Thursday, Nov. 3, 2011 | 2 a.m.
Government has taken it on the chin during the recession. For many liberals, government hasn’t done enough to pull the country out of this mess. For many conservatives, government has done way too much.
The debate in Washington has been dominated by conservatives, who have lodged any number of complaints: Government is too big, it’s a drag on the economy, it takes from the “job creators,” it’s wasteful, it pays its employees too much …. you get the point. “The government” has become the big, bad boogeyman.
Does government have problems? Absolutely. Does it get too involved in some things? Certainly. As we have noted before, there are things government can and should do better, and spending cuts will have to be made. For example, we’re not sure why the oil industry still needs billions of dollars in government subsidies. Big Oil seems to be doing just fine with its record profits.
However, despite its problems, government shouldn’t shoulder all the responsibility for this economic crisis. A host of underlying issues have contributed to this mess, including a lack of federal regulation and oversight of the financial markets. Government didn’t force those big Wall Street financial institutions to flout the rules, nor did it make them hand out loans they knew were bad just to reap quick and massive profits.
Conservatives, though, want to put the onus on government because they view the economic downturn as an opportunity to gut it for their own ideological purposes. And that’s not helping because it has taken the nation’s focus off the real issue — reinvigorating the economy. Congress should be talking about jobs, but Republicans in the House have paid only lip service to the issue.
We have heard their calls for less regulation and lower taxes for the “job creators.” The way that simplistic argument goes is, if government and regulation are cut and taxes are lowered, the economy would boomerang. However, the infamous tax cuts under President George W. Bush added tremendously to the nation’s debt, and the Bush administration’s anti-regulatory zeal didn’t help create jobs. There were a paltry 3 million jobs created in Bush’s two terms. In comparison, during the four years of Jimmy Carter’s administration, 10.5 million jobs were created.

Recorded information:
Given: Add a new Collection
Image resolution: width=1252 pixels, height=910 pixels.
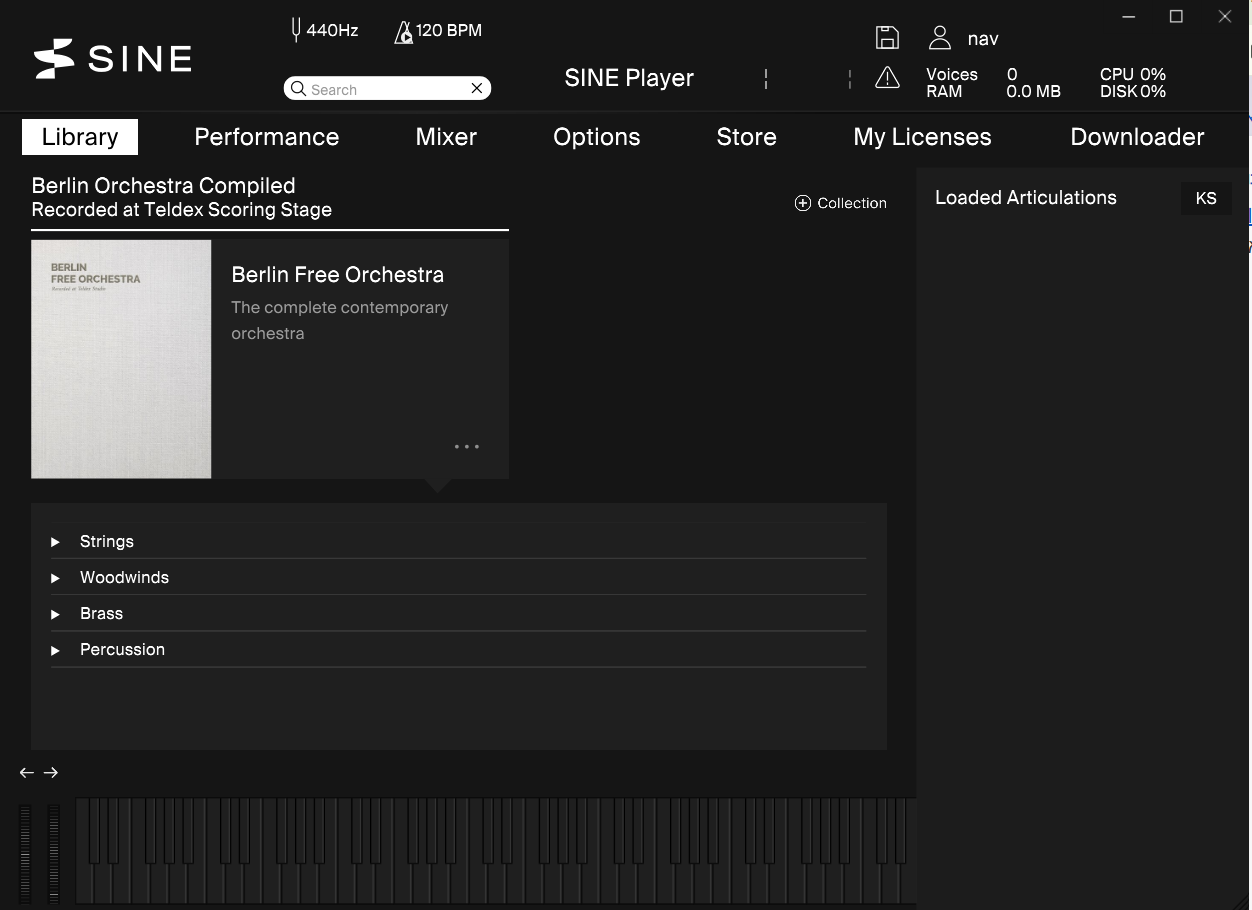Looking at the screenshot, I should coord(841,203).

Brief A:
Reproduce the part of the editorial on government and the recession that opens with the words containing "However, despite its" and closes with "to the issue.".
Brief B:
According to the editorial on government and the recession, how many jobs were created during the four years of Jimmy Carter's administration?
Brief C:
Resume the editorial on government and the recession, continuing from its final sentence.

Expected answer A:
However, despite its problems, government shouldn’t shoulder all the responsibility for this economic crisis. A host of underlying issues have contributed to this mess, including a lack of federal regulation and oversight of the financial markets. Government didn’t force those big Wall Street financial institutions to flout the rules, nor did it make them hand out loans they knew were bad just to reap quick and massive profits.
Conservatives, though, want to put the onus on government because they view the economic downturn as an opportunity to gut it for their own ideological purposes. And that’s not helping because it has taken the nation’s focus off the real issue — reinvigorating the economy. Congress should be talking about jobs, but Republicans in the House have paid only lip service to the issue.

Expected answer B:
10.5 million jobs were created.

Expected answer C:
Americans are now struggling through the worst economy since the Great Depression, and the focus should be on jobs, yet Republicans have pushed the debate toward a referendum on government.
In the House, Republicans have complained about the president’s jobs bill and bemoaned government spending and public-sector employment. As we have noted before, there will have to be cuts, but cutting government jobs is still cutting jobs.
The jaundiced, anti-government view expressed by many conservatives has overshadowed the role of government and the vital services it provides. The scope and role of government can certainly be debated, but government in and of itself shouldn’t be so easily dismissed or labeled as the root of the problem.
If conservatives want to scale back government, they should be specific. Would that mean cutting road and transportation projects? Sewer and water systems? Law enforcement, firefighters and other emergency responders? What about the military? Services to seniors? Medicare? Social Security?
Moreover, how is any of that going to help the economy rebound and put Americans back to work?